Il ressort de la fiche descriptive produite en défense que les deux actions de formation pour lesquelles M. A... a sollicité le versement de l’ISAO avaient pour objet de former de futurs formateurs en matière de conduite tout-terrain des véhicules et engins spécifiques de l’armée de terre. Eu égard au public auquel est destinée une telle formation, cette activité ne relève pas d’une activité opérationnelle de préparation des forces au sens des dispositions citées au point 2. Par suite, M. A... n’est pas fondé à soutenir que la décision lui refusant le bénéfice de l’ISAO serait entachée d’erreur de droit.

Il résulte de tout ce qui précède que la requête de M. A... doit être rejetée.

D E C I D E :

Article 1er : La requête de M. A... est rejetée.

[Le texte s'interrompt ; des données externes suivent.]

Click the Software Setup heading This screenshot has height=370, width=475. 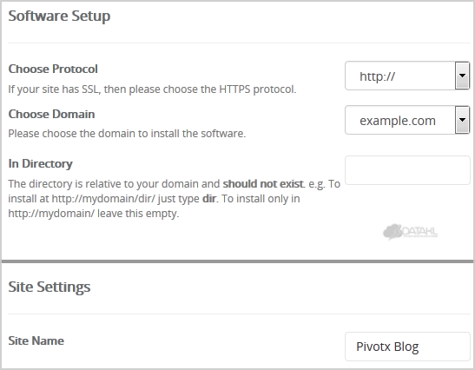pyautogui.click(x=59, y=16)
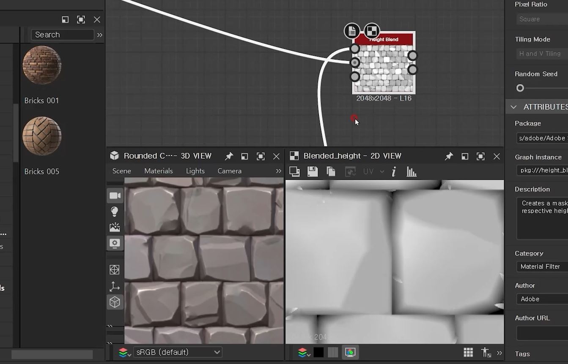Collapse the ATTRIBUTES section
Image resolution: width=568 pixels, height=364 pixels.
(514, 107)
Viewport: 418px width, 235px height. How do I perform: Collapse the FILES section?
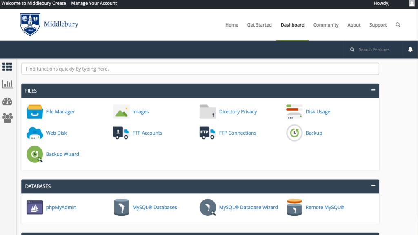point(373,91)
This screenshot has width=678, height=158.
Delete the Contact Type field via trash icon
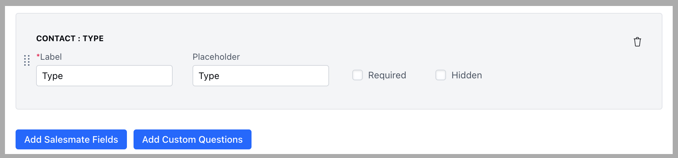click(x=637, y=42)
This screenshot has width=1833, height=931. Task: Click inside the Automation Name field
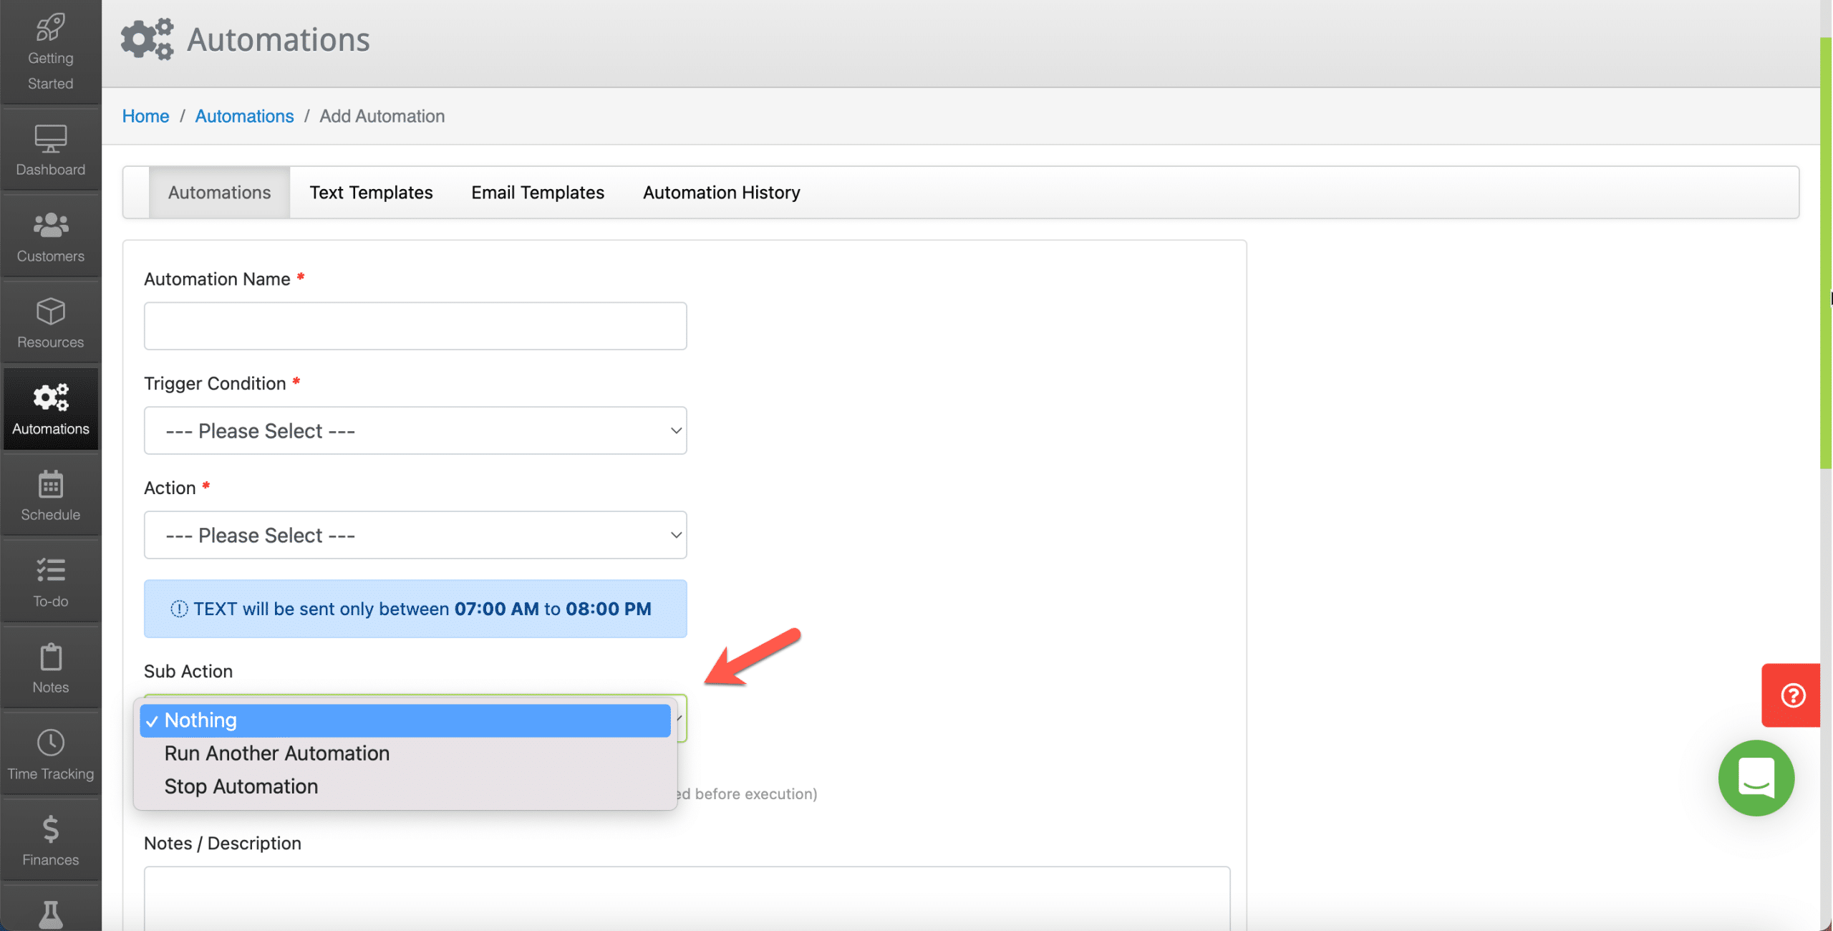415,326
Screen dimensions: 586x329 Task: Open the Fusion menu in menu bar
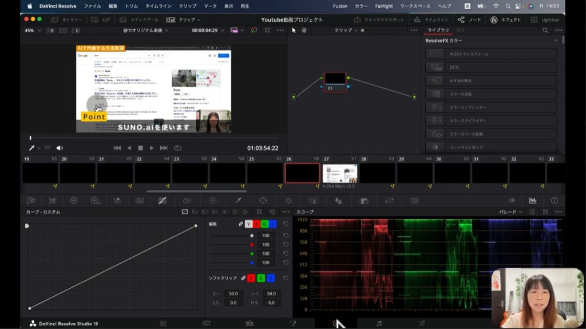click(340, 6)
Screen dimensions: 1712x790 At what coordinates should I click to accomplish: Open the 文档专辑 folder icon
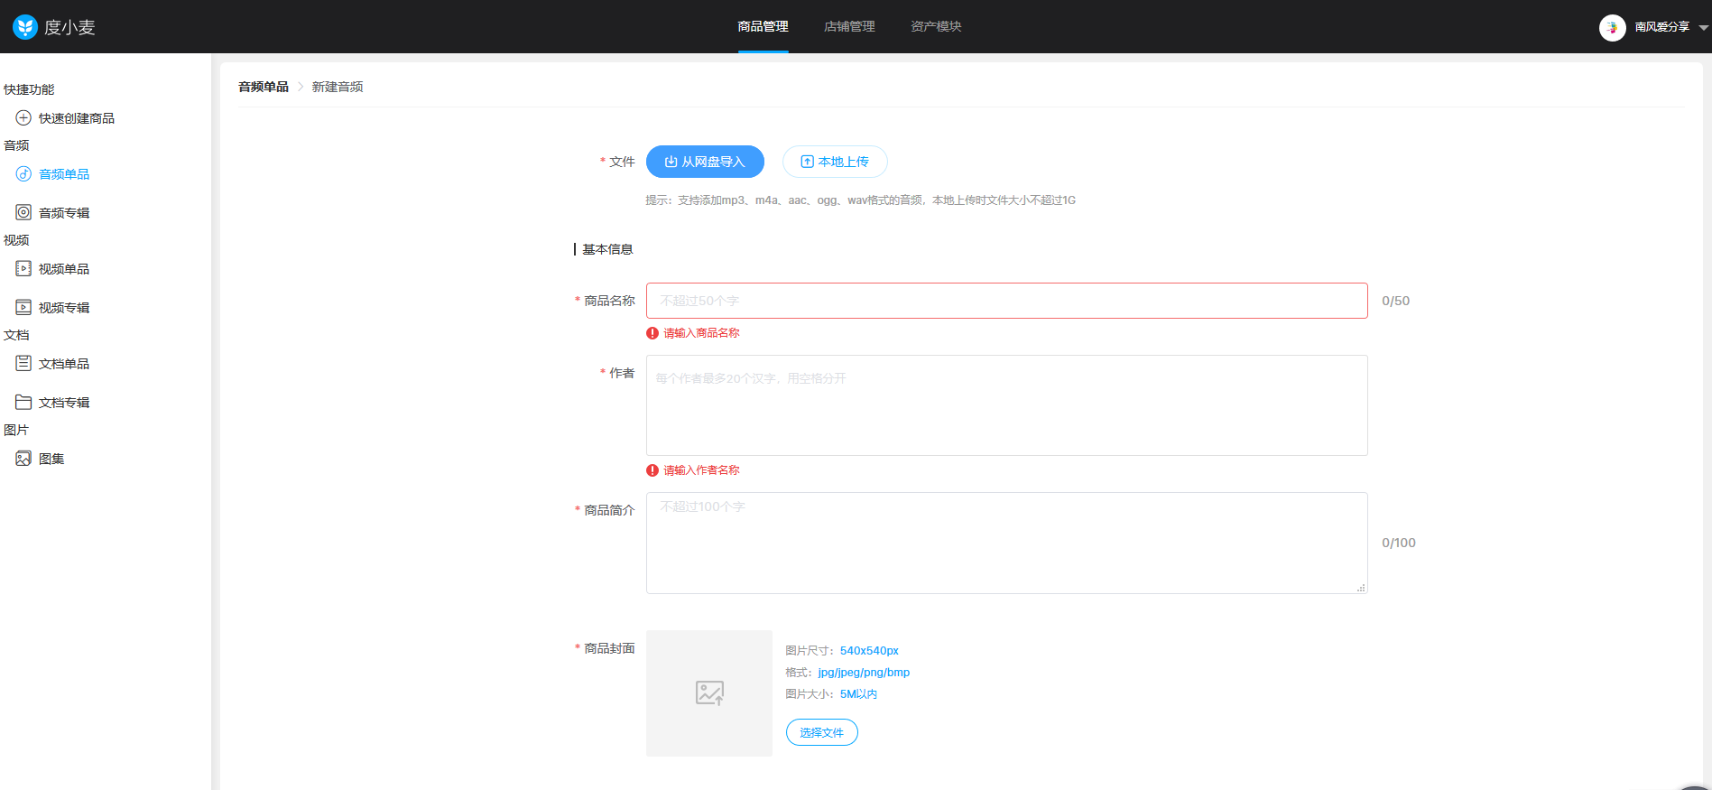(23, 403)
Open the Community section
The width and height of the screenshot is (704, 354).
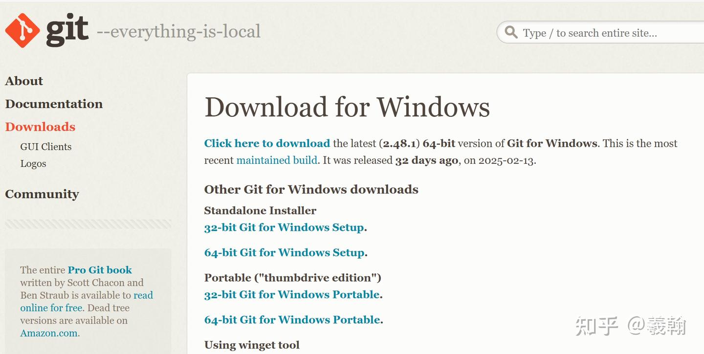coord(42,194)
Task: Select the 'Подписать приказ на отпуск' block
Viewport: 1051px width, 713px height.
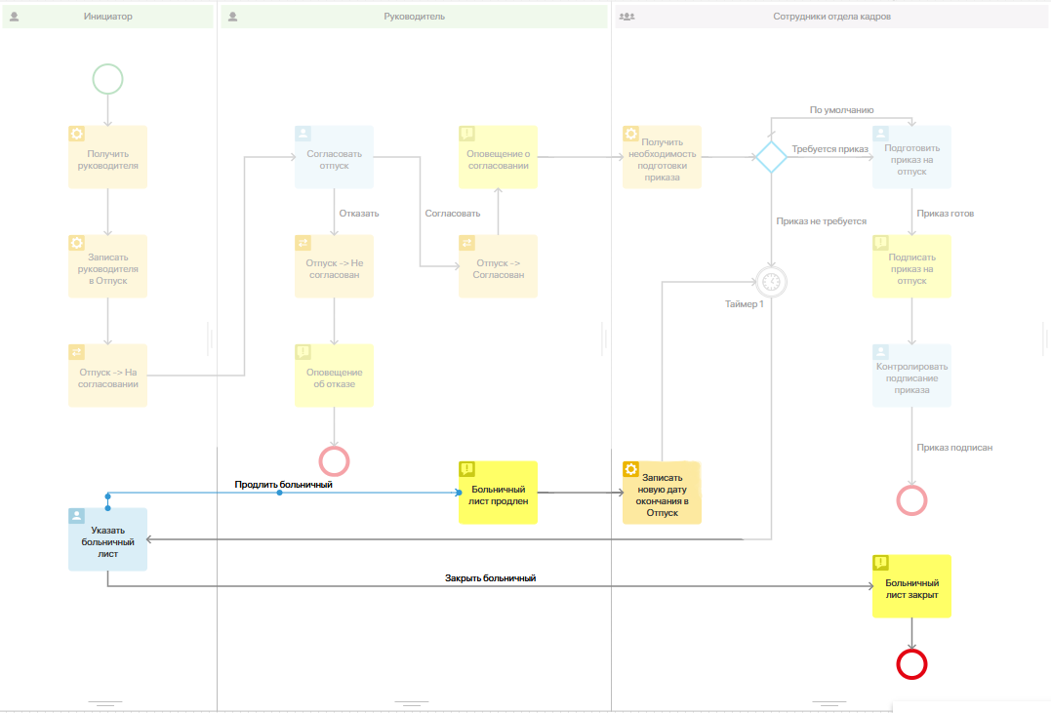Action: 911,266
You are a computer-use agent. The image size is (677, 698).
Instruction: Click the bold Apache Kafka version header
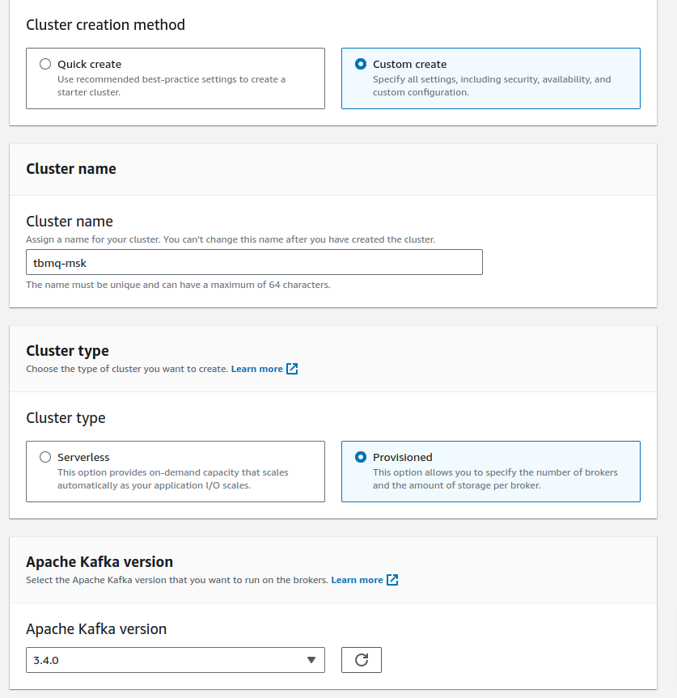pyautogui.click(x=99, y=562)
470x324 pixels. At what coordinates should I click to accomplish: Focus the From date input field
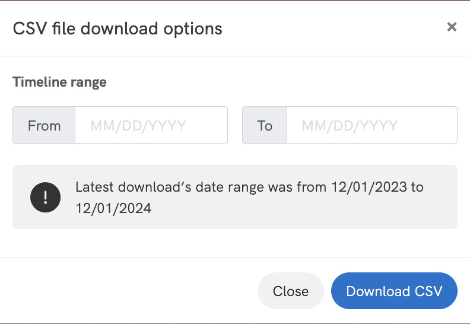click(151, 125)
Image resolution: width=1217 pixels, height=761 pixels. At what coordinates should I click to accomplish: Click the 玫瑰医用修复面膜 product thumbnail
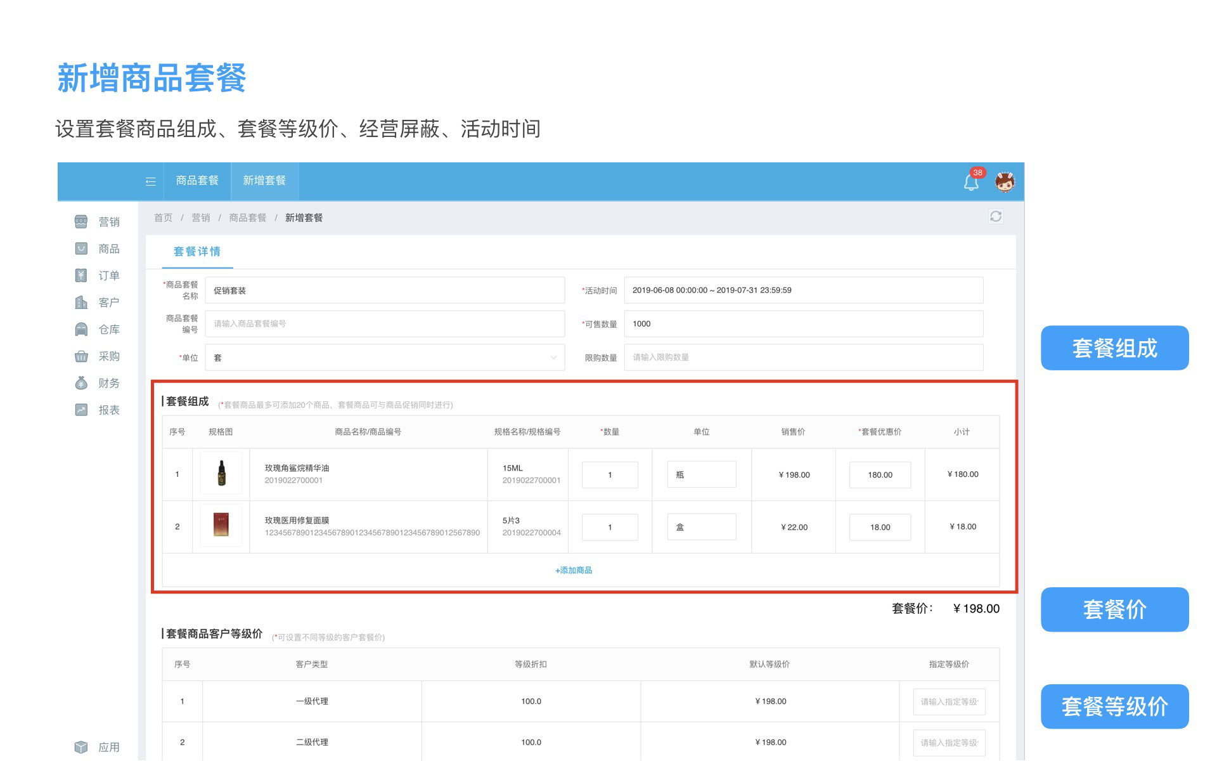(x=221, y=525)
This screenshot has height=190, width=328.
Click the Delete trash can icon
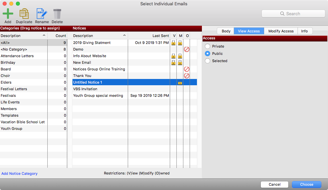57,14
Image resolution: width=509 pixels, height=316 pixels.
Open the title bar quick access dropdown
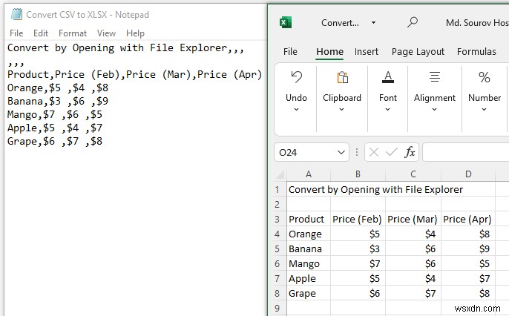coord(374,23)

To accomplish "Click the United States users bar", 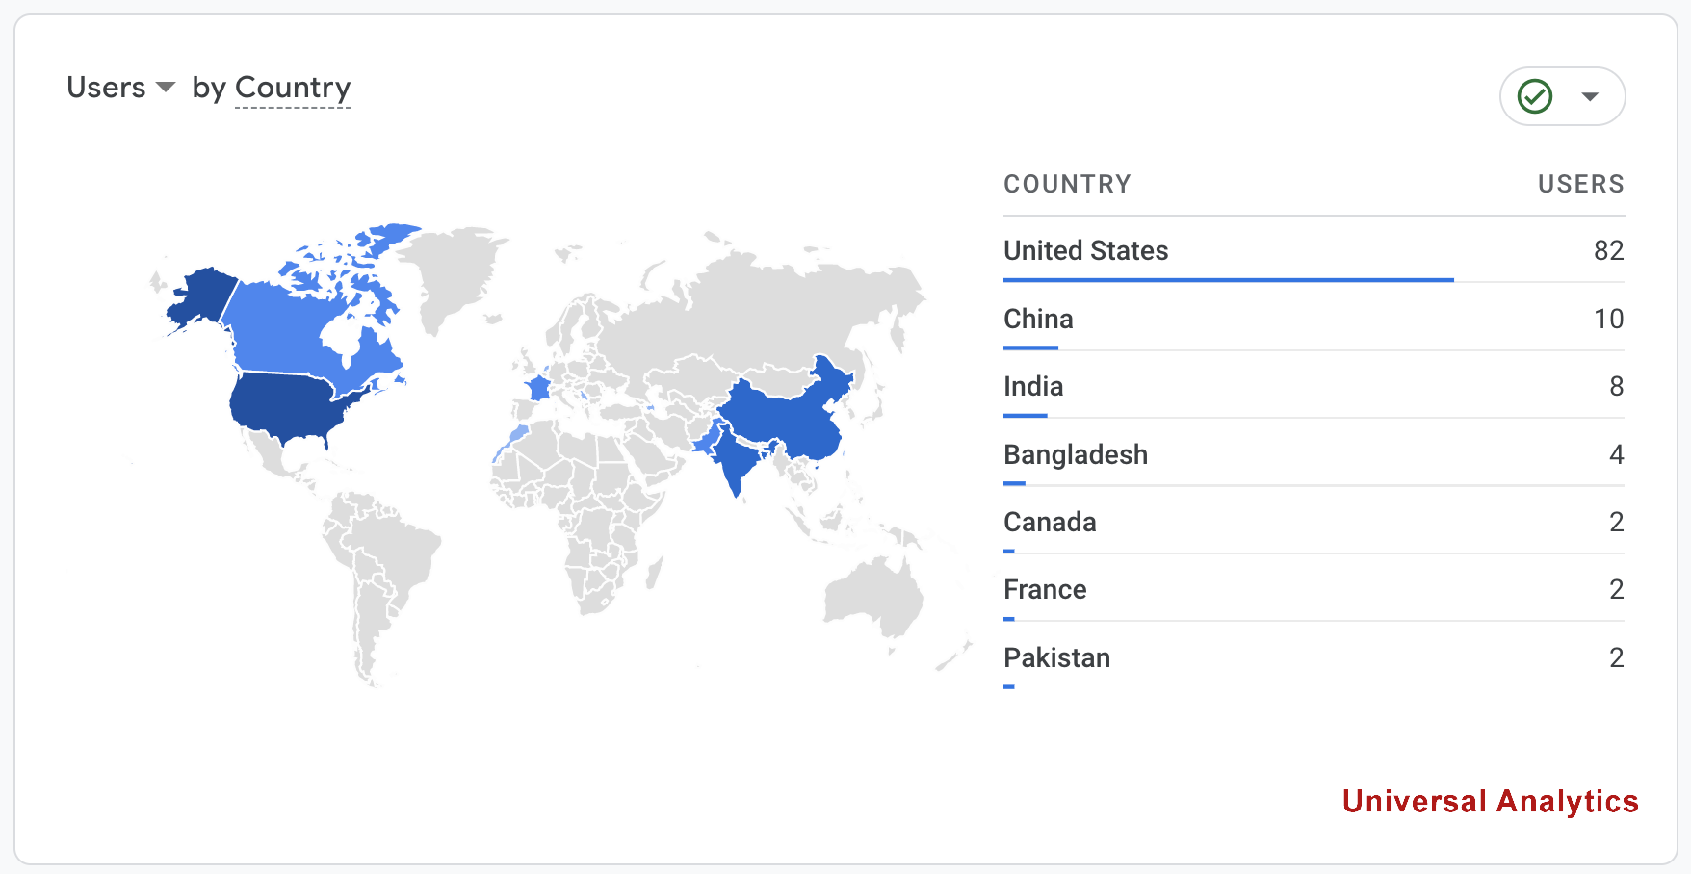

Article 2 : Le présent jugement sera notifié à M. B... A... et à la ministre des armées et des anciens combattants.


Délibéré après l'audience du 20 novembre 2025, à laquelle siégeaient :

M. Boutou, président,
M. Le Gars, conseiller,
Mme Sako, conseillère.

Rendu public par mise à disposition au greffe le 4 décembre 2025.


La rapporteure,
Signé
B. Sako

Le président,
Signé

B. Boutou


La greffière,


Signé


A. Ribière

La République mande et ordonne à la ministre des armées et des anciens combattants en ce qui la concerne, ou à tous commissaires de justice à ce requis en ce qui concerne les voies de droit commun contre les parties privées, de pourvoir à l’exécution du présent jugement.